Though the report does not mention it, we know of no other institution in the United States, secular or religious, which has a better record than the Catholic Church today when it comes to the sexual abuse of minors by adult employees.

There was a total of twenty-five new allegations made by minors during this one-year time period. Of that number, two were substantiated; eight were still being investigated; eleven were unsubstantiated or unable to be proven; two were referred to a religious order; one was referred to a diocese; and one investigation had to be postponed.

Overall, a total of 728 allegations were made in the year of the study, almost all from previous years. Most of the alleged offenders—80 percent of them—are either dead, already removed from ministry, or missing.

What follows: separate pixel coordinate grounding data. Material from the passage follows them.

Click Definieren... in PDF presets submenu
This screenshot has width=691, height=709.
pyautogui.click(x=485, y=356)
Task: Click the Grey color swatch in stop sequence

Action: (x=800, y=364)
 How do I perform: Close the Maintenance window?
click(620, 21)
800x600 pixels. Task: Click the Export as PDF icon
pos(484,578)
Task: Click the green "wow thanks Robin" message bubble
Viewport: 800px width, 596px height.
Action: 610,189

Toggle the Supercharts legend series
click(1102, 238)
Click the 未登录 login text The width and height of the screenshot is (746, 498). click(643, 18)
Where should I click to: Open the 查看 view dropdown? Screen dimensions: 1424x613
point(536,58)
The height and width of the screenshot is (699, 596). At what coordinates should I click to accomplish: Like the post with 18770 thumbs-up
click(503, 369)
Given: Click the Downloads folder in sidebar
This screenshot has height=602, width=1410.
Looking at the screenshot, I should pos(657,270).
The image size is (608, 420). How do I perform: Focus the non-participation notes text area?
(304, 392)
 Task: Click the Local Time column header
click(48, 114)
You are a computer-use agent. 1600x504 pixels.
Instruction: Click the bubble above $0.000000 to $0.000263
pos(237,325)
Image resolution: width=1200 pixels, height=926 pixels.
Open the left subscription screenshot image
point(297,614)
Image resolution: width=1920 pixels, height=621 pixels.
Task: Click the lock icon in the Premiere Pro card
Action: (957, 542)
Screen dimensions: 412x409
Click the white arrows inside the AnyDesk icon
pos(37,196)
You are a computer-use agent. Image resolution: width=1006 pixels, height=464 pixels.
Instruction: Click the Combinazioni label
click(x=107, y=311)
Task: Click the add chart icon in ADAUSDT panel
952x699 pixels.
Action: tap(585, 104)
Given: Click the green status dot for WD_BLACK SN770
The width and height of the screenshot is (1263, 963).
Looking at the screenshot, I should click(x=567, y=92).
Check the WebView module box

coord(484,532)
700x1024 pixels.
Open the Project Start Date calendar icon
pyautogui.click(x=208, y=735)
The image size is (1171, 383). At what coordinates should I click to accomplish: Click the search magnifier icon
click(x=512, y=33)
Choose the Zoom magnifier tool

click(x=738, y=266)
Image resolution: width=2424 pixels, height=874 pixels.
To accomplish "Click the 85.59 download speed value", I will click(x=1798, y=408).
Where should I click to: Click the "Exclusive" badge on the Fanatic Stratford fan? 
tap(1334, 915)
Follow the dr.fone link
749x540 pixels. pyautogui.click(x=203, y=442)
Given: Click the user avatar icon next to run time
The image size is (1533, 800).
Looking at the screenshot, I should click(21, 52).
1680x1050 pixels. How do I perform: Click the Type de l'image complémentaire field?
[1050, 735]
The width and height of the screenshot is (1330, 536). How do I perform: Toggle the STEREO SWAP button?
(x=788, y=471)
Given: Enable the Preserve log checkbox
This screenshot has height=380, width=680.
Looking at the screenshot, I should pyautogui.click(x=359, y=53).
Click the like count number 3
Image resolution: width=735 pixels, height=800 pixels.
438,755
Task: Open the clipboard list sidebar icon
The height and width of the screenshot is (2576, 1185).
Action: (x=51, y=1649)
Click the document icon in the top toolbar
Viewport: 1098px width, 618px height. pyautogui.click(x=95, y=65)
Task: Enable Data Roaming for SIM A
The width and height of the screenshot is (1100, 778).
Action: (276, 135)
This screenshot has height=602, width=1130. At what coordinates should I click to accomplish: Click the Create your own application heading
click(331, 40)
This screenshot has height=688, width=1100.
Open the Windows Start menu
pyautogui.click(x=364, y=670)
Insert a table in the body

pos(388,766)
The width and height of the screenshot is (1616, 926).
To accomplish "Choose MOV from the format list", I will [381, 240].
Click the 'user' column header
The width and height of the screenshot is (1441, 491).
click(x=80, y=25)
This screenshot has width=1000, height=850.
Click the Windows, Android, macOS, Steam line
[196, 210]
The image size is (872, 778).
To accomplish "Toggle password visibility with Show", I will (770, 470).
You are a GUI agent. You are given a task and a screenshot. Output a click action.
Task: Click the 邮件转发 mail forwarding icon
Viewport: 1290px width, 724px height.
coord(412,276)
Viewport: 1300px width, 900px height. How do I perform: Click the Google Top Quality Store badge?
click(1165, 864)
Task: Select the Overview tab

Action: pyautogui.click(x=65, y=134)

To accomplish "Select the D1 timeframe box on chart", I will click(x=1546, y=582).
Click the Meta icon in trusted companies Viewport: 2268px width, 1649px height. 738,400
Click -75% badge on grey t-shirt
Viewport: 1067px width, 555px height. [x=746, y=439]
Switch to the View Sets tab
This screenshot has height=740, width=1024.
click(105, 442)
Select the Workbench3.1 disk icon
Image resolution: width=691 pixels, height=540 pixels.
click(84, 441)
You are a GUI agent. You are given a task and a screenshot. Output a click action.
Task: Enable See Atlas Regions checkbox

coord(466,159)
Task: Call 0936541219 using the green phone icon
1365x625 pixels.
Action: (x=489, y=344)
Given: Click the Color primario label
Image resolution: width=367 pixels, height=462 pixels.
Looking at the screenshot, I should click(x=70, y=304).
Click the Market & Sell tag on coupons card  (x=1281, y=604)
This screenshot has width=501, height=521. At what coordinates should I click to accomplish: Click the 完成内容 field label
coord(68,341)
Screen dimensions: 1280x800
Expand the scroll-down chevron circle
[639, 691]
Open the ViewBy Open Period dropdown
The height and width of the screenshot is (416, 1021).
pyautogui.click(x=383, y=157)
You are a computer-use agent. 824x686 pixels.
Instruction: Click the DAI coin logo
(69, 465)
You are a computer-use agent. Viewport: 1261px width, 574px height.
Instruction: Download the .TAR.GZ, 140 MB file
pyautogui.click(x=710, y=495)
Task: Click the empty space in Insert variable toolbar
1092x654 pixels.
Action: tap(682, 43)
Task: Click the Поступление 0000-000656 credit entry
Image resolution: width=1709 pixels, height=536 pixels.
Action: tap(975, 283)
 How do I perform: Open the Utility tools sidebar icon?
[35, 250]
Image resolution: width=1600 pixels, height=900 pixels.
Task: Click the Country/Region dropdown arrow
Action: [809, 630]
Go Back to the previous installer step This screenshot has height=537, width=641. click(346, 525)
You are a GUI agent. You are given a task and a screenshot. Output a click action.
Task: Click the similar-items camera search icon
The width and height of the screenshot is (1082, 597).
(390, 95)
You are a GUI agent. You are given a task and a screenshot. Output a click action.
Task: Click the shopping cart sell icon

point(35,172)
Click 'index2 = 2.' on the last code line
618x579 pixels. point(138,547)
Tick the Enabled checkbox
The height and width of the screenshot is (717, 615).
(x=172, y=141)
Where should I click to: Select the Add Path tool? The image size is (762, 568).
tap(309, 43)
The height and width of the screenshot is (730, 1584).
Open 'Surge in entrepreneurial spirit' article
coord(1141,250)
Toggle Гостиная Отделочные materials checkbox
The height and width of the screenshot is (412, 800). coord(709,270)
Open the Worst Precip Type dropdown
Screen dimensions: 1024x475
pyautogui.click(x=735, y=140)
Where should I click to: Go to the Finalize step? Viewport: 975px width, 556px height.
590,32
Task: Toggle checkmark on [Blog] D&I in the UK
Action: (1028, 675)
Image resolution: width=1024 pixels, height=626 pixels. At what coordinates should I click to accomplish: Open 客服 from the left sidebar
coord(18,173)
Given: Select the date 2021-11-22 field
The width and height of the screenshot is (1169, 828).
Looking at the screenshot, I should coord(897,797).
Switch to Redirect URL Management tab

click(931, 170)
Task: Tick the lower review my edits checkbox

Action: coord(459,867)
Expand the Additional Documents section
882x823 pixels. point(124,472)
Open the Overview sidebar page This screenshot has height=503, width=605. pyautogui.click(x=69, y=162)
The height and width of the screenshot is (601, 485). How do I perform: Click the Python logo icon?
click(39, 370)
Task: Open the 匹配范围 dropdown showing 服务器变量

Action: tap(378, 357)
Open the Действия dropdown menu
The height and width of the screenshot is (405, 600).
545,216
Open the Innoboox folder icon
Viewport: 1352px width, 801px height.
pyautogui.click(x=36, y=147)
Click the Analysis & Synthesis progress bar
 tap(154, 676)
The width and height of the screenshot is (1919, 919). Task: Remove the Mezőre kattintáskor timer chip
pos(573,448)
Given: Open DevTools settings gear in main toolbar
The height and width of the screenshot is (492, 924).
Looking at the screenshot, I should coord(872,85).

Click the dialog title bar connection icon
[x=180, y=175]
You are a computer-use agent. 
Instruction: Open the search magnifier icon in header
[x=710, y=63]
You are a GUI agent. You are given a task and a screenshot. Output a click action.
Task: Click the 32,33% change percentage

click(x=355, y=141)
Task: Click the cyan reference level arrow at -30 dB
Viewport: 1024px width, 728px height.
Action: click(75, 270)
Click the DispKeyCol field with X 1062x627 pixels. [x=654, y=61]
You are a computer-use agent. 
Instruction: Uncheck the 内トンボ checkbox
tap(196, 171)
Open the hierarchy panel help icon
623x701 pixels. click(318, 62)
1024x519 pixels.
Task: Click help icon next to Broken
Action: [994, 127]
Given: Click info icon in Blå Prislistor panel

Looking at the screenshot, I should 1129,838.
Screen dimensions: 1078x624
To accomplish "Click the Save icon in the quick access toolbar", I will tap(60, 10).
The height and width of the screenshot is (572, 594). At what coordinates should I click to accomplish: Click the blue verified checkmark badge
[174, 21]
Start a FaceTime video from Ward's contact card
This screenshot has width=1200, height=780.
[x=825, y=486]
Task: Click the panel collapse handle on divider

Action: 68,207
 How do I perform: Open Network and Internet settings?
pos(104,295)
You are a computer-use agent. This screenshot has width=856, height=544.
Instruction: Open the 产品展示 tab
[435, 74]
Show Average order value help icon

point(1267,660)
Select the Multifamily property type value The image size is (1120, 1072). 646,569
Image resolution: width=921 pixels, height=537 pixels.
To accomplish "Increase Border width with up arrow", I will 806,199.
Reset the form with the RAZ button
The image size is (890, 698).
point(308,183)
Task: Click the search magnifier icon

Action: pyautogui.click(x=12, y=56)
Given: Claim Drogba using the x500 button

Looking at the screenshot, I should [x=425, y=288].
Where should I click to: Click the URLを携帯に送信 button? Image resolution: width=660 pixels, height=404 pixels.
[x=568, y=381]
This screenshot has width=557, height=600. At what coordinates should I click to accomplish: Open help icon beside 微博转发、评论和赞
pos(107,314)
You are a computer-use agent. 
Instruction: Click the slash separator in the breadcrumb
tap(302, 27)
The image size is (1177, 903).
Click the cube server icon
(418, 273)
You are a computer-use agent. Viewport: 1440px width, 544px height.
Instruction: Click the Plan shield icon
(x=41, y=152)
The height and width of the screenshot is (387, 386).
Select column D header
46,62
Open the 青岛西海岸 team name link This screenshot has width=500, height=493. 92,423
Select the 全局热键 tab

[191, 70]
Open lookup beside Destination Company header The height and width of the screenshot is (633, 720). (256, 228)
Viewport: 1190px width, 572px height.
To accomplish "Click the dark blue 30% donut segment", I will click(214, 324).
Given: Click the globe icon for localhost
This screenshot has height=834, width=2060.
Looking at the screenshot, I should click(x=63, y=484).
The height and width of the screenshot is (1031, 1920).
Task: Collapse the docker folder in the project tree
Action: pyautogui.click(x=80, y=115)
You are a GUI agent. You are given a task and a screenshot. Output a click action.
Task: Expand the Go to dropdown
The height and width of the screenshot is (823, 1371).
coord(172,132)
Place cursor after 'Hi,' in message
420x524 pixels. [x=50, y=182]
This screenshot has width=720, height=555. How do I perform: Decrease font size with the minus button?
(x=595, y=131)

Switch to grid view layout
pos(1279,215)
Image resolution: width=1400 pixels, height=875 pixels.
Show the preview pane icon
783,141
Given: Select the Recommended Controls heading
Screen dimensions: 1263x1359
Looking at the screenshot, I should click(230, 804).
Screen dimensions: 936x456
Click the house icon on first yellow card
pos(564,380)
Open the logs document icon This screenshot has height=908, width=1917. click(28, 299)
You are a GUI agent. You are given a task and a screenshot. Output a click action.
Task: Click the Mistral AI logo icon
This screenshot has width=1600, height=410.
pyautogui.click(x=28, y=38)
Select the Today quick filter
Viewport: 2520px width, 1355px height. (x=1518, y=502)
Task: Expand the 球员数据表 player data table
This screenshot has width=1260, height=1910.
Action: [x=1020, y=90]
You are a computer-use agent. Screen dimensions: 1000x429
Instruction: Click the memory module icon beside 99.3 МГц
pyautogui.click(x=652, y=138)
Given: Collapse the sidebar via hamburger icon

As always, almost 8 in 10 of the victims were male (78%), and the vast majority (85%) were postpubescent.

This report, as well as all previous reports, fails to draw the obvious conclusion: The sex abuse scandal in the Catholic Church has been driven largely by homosexuals (though over the past year thirteen of the alleged new victims were male, and twelve were female). The reasons for not facing up to this fact cannot be justified on the basis of science.

The report mentions that sixteen priests or deacons were returned to ministry over the year the audit was conducted. We need to know more about them. Were there sixteen different lawyers who sued them, or did a few lawyers do most of the suing? What happened, if anything, to the accusers? Are some of them recidivists, accusers from previous years? Most important, how are these maligned priests doing now that they have been returned to ministry?

These questions are never asked, never mind answered. True victims of sexual abuse deserve our compassion and aid, but so do priests and deacons who have had their reputations damaged, if not ruined, by false claims.